(Exercise instructions)
A word-for-word copy is required of the line containing "José el Patriarca" and of each line after it in the material below, through the last one.

(Raw data)
_____
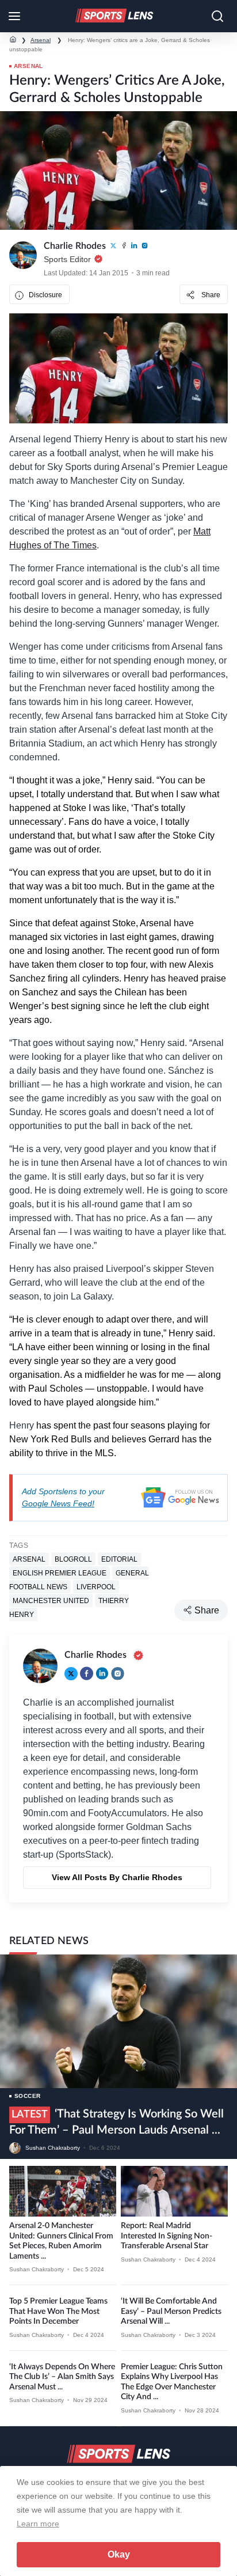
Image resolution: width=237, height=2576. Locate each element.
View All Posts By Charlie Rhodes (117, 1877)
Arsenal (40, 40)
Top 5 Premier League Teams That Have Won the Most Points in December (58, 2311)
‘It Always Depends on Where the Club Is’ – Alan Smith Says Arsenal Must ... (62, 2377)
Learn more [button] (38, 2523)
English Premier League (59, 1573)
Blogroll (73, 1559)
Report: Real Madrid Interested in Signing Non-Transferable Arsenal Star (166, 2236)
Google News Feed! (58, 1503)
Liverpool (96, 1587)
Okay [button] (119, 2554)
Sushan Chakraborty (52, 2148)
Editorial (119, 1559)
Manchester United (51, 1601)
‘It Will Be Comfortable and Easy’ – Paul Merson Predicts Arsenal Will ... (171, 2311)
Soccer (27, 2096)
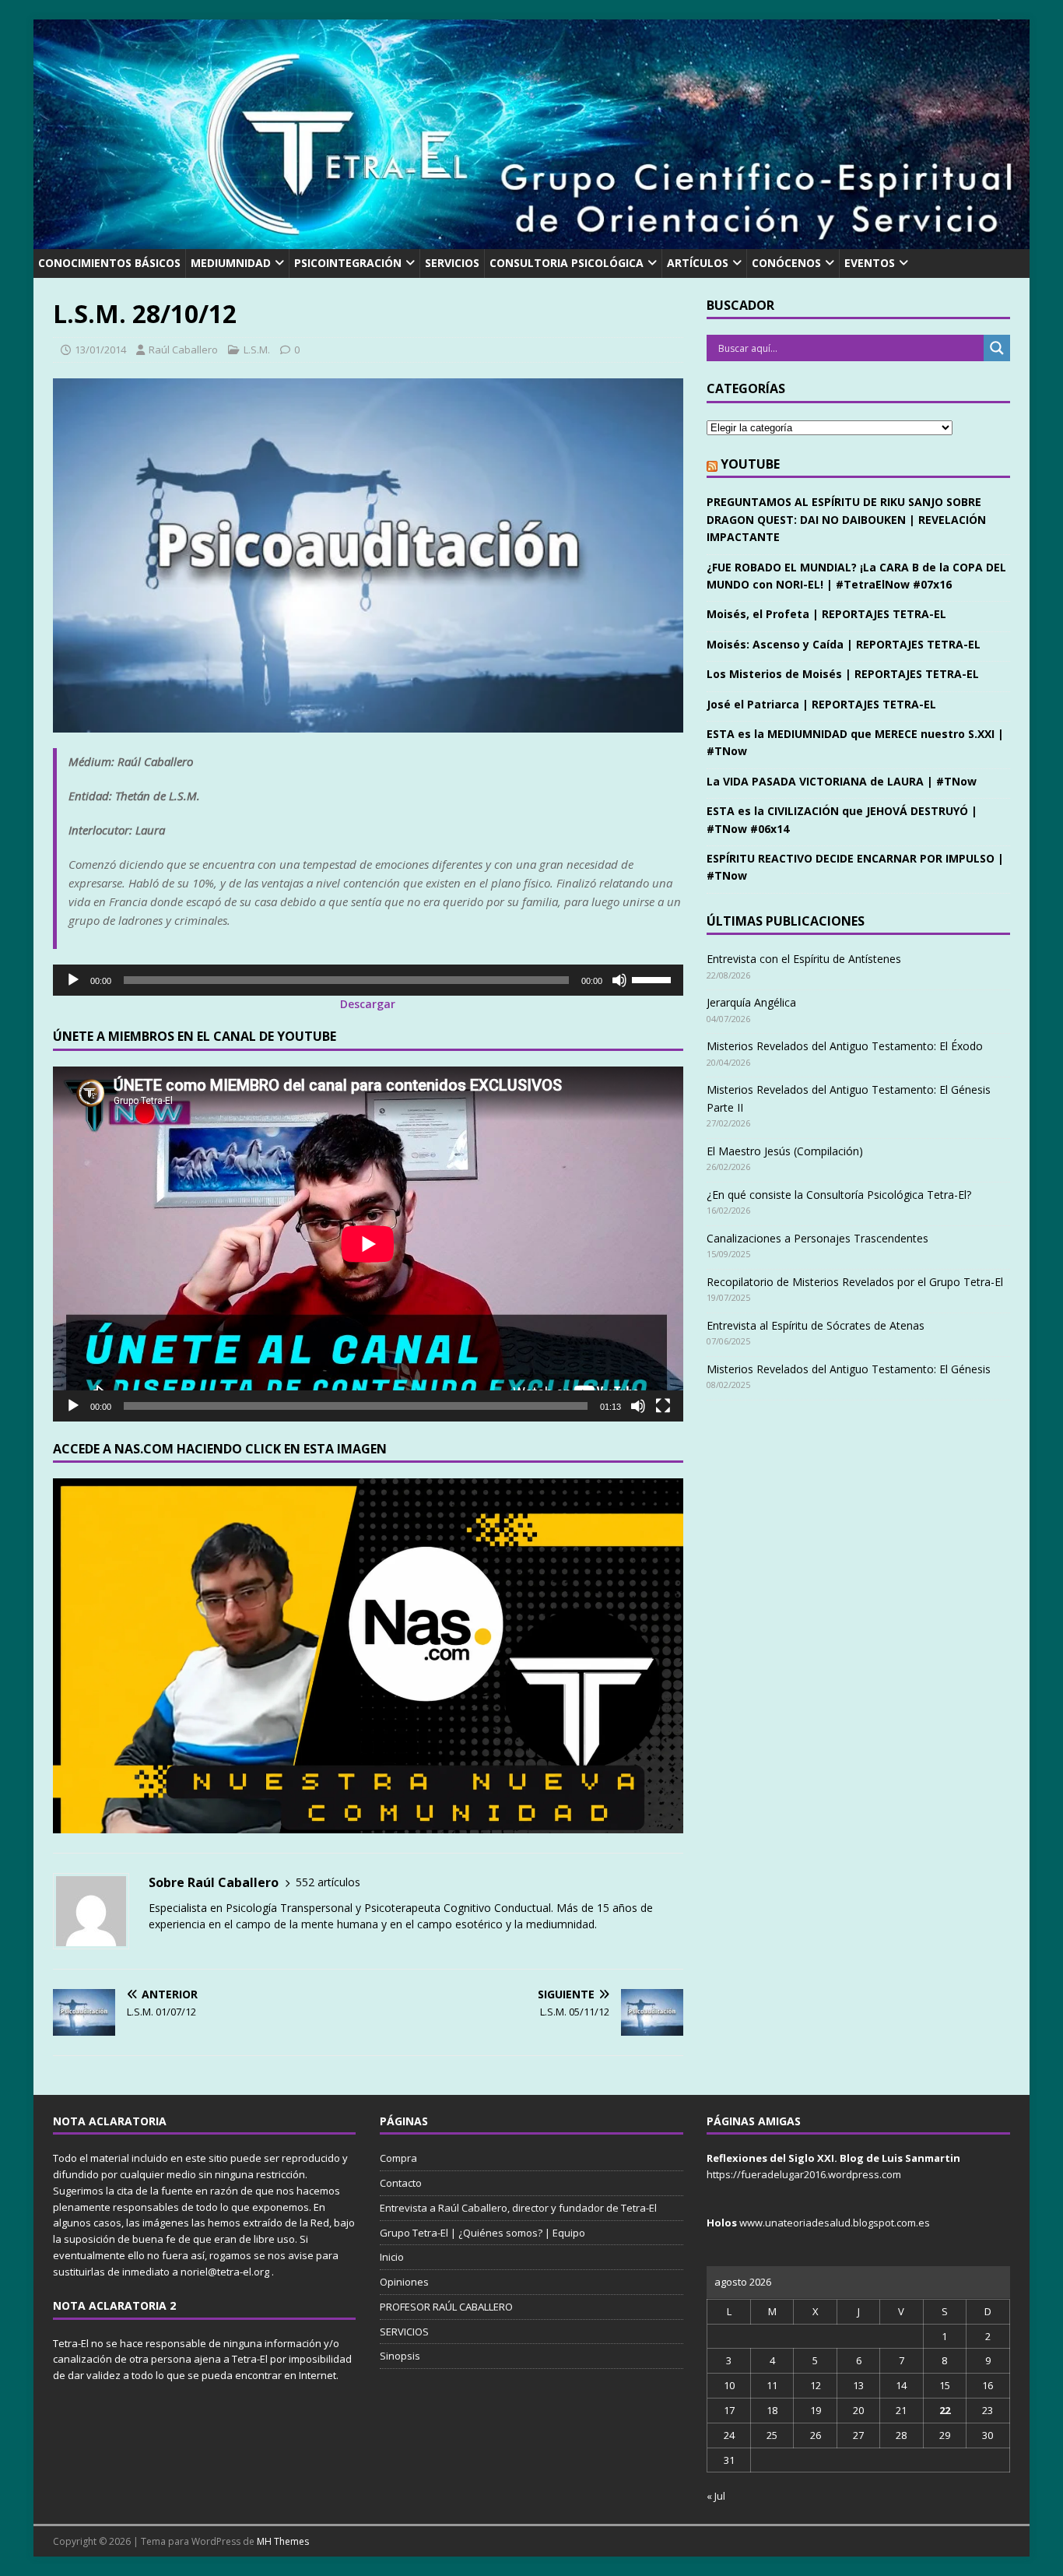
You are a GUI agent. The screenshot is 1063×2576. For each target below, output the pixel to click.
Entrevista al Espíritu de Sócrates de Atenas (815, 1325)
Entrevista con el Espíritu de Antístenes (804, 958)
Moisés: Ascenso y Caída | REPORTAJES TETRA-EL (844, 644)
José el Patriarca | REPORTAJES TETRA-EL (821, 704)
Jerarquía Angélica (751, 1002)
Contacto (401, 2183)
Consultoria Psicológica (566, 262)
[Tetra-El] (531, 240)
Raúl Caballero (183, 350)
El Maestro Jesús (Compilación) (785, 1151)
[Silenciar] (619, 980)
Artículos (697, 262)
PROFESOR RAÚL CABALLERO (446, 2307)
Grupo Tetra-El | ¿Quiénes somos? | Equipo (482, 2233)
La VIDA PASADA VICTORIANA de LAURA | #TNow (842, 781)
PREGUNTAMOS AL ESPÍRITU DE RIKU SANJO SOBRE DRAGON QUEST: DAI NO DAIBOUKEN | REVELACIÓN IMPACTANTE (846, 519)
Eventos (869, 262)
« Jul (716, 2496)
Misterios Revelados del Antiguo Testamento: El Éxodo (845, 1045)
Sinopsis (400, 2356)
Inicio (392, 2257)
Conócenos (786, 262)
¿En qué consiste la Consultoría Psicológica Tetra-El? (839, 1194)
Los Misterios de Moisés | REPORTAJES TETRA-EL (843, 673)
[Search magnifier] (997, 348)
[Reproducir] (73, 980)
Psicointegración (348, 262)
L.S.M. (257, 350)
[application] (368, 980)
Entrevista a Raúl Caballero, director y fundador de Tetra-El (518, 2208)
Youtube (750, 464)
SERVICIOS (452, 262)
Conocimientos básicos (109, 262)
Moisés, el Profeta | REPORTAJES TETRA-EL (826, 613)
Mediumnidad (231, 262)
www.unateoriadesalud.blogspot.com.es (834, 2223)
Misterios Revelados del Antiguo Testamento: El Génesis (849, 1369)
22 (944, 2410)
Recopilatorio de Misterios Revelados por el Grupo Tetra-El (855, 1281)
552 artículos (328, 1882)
_____
(Written solution)
José el Patriarca | REPORTAJES TETRA-EL (821, 704)
Jerarquía Angélica (751, 1002)
Contacto (401, 2183)
Consultoria Psicológica (566, 262)
[Tetra-El] (531, 240)
Raúl Caballero (183, 350)
El Maestro Jesús (Compilación) (785, 1151)
[Silenciar] (619, 980)
Artículos (697, 262)
PROFESOR RAÚL CABALLERO (446, 2307)
Grupo Tetra-El | ¿Quiénes somos? | Equipo (482, 2233)
La VIDA PASADA VICTORIANA de LAURA | #TNow (842, 781)
PREGUNTAMOS AL ESPÍRITU DE RIKU SANJO SOBRE DRAGON QUEST: DAI NO DAIBOUKEN | REVELACIÓN IMPACTANTE (846, 519)
Eventos (869, 262)
« Jul (716, 2496)
Misterios Revelados del Antiguo Testamento: El Éxodo (845, 1045)
Sinopsis (400, 2356)
Inicio (392, 2257)
Conócenos (786, 262)
¿En qué consiste la Consultoría Psicológica Tetra-El? (839, 1194)
Los Misterios de Moisés | REPORTAJES TETRA-EL (843, 673)
[Search magnifier] (997, 348)
[Reproducir] (73, 980)
Psicointegración (348, 262)
L.S.M. (257, 350)
[application] (368, 980)
Entrevista a Raúl Caballero, director y fundador de Tetra-El (518, 2208)
Youtube (750, 464)
SERVICIOS (452, 262)
Conocimientos básicos (109, 262)
Moisés, el Profeta | REPORTAJES TETRA-EL (826, 613)
Mediumnidad (231, 262)
www.unateoriadesalud.blogspot.com.es (834, 2223)
Misterios Revelados del Antiguo Testamento: El Génesis (849, 1369)
22 (944, 2410)
Recopilatorio de Misterios Revelados por el Grupo Tetra-El (855, 1281)
552 artículos (328, 1882)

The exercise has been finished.